第149話 遠い星の兄弟

 考えても見れば、いくつもの疑問は残っていた。

 なぜサラッサ星人は一直線に、なんの疑いもなく地球への航路を進む事が出来たのか。なぜ人類のクローンを先発隊として送り込んだのか。なぜ彼らは違和感なく地球に馴染めたのか。

 光年距離というものは本来であれば気が遠くなるものだ。一寸先は闇と言っても過言ではない。人類が数々の植民惑星を開拓できたのはそんな作業を何十、何百、何千年と続けてやっとの事だ。

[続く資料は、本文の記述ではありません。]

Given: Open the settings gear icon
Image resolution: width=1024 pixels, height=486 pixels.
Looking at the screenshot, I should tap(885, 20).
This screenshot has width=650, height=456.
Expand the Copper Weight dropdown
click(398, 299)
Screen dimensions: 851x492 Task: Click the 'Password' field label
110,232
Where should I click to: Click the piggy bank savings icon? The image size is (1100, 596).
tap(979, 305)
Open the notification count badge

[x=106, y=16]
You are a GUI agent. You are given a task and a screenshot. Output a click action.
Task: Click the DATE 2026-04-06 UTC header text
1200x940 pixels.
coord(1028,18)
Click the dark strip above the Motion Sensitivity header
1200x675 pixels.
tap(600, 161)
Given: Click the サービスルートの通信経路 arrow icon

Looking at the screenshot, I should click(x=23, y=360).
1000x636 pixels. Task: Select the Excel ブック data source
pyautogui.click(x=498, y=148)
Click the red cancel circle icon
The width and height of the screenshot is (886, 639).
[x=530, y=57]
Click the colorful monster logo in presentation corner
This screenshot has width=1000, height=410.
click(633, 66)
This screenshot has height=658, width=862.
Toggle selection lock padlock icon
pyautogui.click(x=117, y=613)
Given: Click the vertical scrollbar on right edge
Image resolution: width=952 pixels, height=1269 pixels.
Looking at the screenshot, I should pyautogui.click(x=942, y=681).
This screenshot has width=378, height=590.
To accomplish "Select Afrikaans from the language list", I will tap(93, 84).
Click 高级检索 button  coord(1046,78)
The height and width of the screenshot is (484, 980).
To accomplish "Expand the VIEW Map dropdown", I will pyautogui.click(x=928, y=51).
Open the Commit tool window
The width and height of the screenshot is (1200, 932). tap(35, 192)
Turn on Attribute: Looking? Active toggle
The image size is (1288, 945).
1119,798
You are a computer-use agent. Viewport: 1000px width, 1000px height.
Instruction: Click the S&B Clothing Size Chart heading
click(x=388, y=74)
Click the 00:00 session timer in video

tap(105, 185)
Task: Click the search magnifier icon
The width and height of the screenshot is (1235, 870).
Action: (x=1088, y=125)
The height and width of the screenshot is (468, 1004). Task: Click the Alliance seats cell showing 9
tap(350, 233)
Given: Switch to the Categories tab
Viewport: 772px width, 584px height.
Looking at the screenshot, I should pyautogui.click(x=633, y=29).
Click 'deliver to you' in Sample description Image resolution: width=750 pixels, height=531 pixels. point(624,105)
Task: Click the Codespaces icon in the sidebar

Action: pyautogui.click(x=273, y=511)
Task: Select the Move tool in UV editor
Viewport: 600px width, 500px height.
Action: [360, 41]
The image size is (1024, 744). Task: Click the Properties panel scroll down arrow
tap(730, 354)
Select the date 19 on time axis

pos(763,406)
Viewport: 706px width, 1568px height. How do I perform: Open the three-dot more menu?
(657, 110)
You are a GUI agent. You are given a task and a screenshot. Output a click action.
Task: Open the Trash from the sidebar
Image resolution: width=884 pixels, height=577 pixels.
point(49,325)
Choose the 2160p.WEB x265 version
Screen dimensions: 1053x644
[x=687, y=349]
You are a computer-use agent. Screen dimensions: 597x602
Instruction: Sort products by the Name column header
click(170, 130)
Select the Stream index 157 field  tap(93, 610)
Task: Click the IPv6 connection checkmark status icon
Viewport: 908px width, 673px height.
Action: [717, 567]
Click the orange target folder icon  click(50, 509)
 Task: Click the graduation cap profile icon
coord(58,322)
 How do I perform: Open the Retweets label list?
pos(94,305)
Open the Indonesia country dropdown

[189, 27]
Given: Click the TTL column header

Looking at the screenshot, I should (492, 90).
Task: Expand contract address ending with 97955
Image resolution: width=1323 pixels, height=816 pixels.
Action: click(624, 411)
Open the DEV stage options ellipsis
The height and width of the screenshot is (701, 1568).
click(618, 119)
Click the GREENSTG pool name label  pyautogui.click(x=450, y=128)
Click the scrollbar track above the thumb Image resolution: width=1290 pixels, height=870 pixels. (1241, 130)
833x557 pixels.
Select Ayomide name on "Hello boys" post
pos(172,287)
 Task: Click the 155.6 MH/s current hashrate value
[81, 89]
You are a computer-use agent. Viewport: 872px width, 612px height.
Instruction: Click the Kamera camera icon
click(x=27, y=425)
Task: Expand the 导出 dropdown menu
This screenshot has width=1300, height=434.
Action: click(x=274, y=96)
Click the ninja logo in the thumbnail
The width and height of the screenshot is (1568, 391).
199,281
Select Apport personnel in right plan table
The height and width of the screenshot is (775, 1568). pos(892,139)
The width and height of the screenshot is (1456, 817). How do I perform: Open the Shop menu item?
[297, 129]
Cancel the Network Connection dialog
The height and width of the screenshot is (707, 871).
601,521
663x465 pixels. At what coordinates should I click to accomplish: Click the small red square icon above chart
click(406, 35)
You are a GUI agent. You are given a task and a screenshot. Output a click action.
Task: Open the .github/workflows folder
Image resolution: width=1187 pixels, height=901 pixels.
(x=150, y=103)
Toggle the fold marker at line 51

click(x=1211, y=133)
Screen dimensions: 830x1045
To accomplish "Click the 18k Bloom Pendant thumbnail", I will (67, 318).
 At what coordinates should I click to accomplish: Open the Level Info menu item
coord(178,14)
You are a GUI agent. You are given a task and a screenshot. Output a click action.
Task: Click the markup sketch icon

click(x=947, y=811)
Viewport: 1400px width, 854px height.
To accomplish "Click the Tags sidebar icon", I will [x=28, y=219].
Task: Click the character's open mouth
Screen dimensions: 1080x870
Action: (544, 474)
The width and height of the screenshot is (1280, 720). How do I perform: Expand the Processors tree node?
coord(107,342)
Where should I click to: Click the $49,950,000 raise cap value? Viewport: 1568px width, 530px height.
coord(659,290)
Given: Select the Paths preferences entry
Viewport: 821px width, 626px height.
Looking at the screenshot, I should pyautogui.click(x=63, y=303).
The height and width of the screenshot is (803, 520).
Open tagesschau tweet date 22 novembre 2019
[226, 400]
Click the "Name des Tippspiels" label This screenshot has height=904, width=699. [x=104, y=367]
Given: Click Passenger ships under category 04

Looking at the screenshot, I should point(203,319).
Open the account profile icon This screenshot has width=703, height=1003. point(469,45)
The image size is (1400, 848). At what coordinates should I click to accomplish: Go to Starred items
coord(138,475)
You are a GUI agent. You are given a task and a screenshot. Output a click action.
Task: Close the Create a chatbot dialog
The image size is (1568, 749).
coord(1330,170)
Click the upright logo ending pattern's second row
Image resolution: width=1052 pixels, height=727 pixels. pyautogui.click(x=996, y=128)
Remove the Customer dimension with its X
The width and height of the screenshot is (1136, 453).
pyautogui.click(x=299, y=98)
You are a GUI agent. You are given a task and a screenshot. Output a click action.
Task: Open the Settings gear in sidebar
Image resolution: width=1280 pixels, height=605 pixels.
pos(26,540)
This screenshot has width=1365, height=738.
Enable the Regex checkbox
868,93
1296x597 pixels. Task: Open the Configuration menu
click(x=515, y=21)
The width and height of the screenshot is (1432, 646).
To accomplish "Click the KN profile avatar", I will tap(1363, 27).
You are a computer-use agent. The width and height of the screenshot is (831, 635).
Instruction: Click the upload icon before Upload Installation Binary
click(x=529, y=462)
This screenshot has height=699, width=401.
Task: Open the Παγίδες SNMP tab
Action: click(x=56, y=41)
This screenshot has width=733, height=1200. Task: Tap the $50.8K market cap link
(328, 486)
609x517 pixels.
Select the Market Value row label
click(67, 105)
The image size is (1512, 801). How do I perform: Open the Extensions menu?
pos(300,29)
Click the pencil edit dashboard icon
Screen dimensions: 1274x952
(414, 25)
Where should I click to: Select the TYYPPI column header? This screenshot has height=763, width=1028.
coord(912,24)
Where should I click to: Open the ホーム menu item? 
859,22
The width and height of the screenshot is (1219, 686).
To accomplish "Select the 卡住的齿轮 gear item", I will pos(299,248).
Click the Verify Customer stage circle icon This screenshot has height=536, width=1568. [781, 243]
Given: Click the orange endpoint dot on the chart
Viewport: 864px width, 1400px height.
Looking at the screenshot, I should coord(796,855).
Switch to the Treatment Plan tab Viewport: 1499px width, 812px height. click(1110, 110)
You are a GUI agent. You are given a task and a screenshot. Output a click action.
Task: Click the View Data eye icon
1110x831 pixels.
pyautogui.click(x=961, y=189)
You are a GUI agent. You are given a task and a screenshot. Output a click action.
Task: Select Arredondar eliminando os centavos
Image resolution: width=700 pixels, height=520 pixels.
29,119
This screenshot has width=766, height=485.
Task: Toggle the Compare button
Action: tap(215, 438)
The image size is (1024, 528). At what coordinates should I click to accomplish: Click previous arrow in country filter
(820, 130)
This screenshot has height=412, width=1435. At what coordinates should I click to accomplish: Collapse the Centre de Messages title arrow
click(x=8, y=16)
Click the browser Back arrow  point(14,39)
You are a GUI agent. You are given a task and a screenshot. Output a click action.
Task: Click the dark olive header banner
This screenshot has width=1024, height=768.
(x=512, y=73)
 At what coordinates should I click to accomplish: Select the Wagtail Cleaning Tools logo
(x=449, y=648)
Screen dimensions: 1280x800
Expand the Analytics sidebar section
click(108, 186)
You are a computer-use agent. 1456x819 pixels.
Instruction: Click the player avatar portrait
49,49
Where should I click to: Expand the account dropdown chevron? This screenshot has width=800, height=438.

 だというのに、彼らはまるで初めからわかっていたようにこちらにやってきた。

 最初の種は判明した。かつて地球を脱出した人類の末裔がいたから。彼らの遺したデータがあったから。クローンの元となる遺伝子があったから。

 普通ならばそれで納得するものだ。

 何千年も前にやってきた侵略者人類を研究して、隷属させ、種族繁栄の為に、もしくはかつての復讐の為に、やってきた。


 なんてことはない、筋の通った話だ。

 そんな気が遠くなるような昔の話を持ち出されてもと思うが、遺恨というものは千年程度では晴れないものらしい。皮肉な事にそれは人類とて経験した事だ。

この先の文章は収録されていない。